Overview
riddle_map crawls a website starting from a given URL and returns every discoverable page. Use it to build sitemaps, plan crawls, or audit site structure.
How it works
Starting from your URL, the crawler follows internal links breadth-first, respecting robots.txt by default. You control the max page count and can filter URLs with include/exclude patterns.
Endpoint
POST
/v1/mapcurl -X POST "https://api.riddledc.com/v1/map" \
-H "Authorization: Bearer YOUR_API_KEY" \
-H "Content-Type: application/json" \
-d '{"url": "https://example.com", "max_pages": 500}'Parameters
| Parameter | Type | Description |
|---|---|---|
url | string | Required. Starting URL to crawl from. |
max_pages | number | Maximum pages to discover. Default: 500 |
include_patterns | string[] | Only follow URLs matching these glob patterns. E.g. ["/blog/*"] |
exclude_patterns | string[] | Skip URLs matching these glob patterns. E.g. ["/admin/*"] |
respect_robots | boolean | Honor robots.txt directives.

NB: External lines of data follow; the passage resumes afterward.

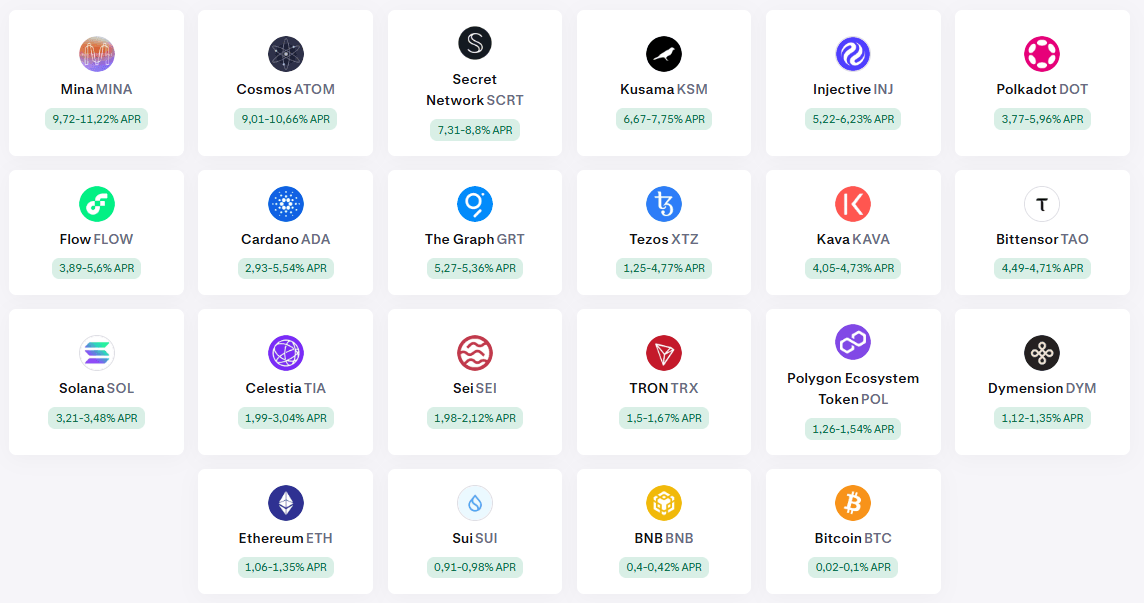Select the Kusama logo icon
This screenshot has width=1144, height=603.
[663, 54]
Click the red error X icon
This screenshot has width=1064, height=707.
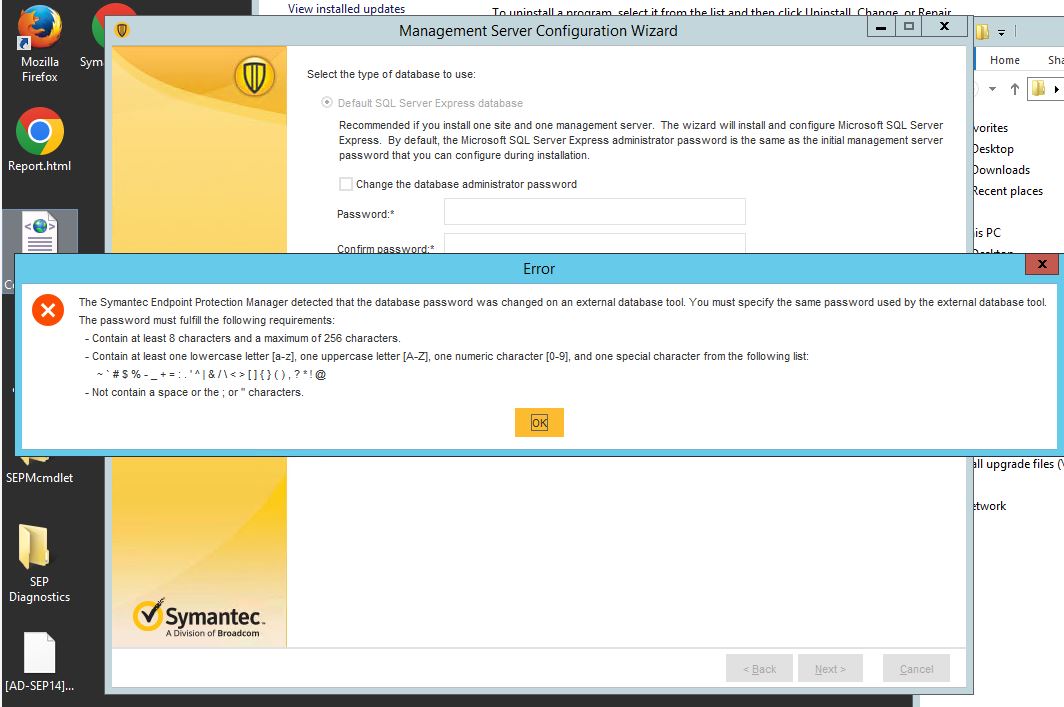(x=47, y=310)
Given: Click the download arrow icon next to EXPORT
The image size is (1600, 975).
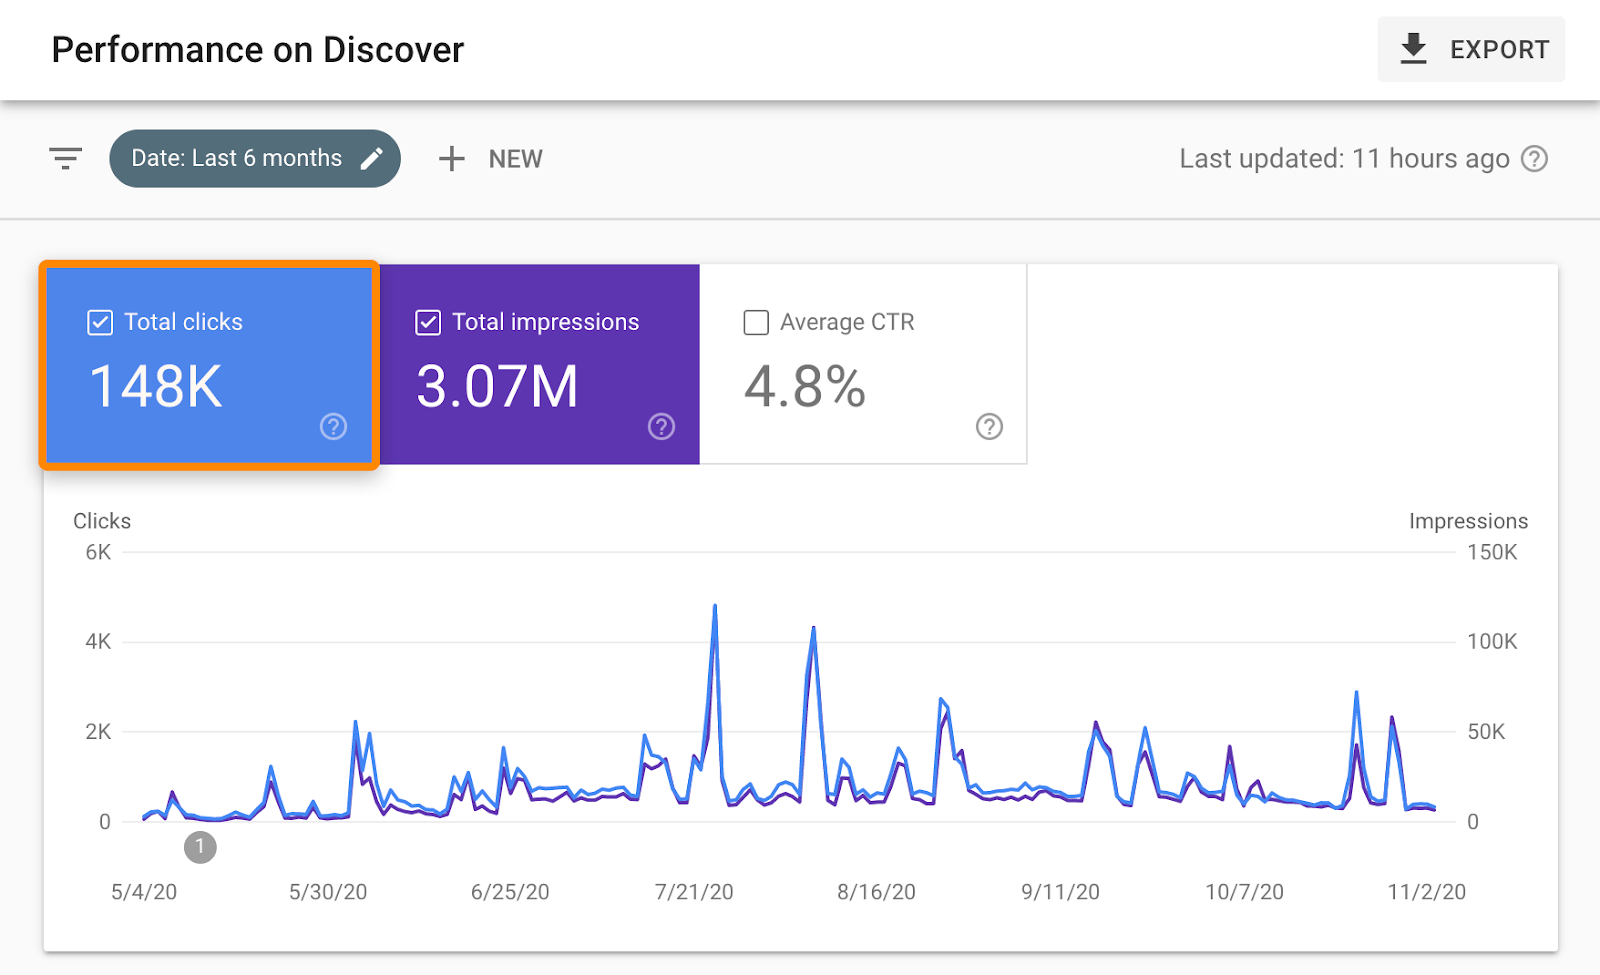Looking at the screenshot, I should coord(1413,49).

Default: true |
Response
{
"urls": [
"https://example.com",
"https://example.com/about",
"https://example.com/blog",
"https://example.com/blog/first-post",
"https://example.com/contact"
],
"count": 5
}Examples
JavaScript
const response = await fetch("https://api.riddledc.com/v1/map", {
method: "POST",
headers: {
"Authorization": `Bearer ${RIDDLE_API_KEY}`,
"Content-Type": "application/json"
},
body: JSON.stringify({
url: "https://example.com",
max_pages: 500
})
});
const { urls, count } = await response.json();
console.log(`Found ${count} pages`);Filtered Crawl
const { urls } = await fetch("https://api.riddledc.com/v1/map", {
method: "POST",
headers: {
"Authorization": `Bearer ${RIDDLE_API_KEY}`,
"Content-Type": "application/json"
},
body: JSON.stringify({
url: "https://example.com",
max_pages: 200,
include_patterns: ["/blog/*", "/docs/*"],
exclude_patterns: ["/admin/*", "/internal/*"]
})
}).then(r => r.json());Map Then Scrape
Combine with riddle_scrape to extract content from every discovered page:
// 1. Discover all pages
const { urls } = await fetch("https://api.riddledc.com/v1/map", {
method: "POST",
headers: {
"Authorization": `Bearer ${RIDDLE_API_KEY}`,
"Content-Type": "application/json"
},
body: JSON.stringify({ url: "https://example.com", max_pages: 100 })
}).then(r => r.json());
// 2. Scrape each page
const results = await Promise.all(
urls.map(url =>
fetch("https://api.riddledc.com/v1/scrape", {
method: "POST",
headers: {
"Authorization": `Bearer ${RIDDLE_API_KEY}`,
"Content-Type": "application/json"
},
body: JSON.stringify({ url })
}).then(r => r.json())
)
);Use Cases
Sitemap Generation
Discover all pages and generate an XML sitemap automatically.
Link Auditing
Find all internal links to check for broken pages or orphaned content.
Pre-Crawl Planning
Map the site first, then use riddle_crawl to extract content from targeted pages.
Site Structure Analysis
Understand URL patterns and information architecture at a glance.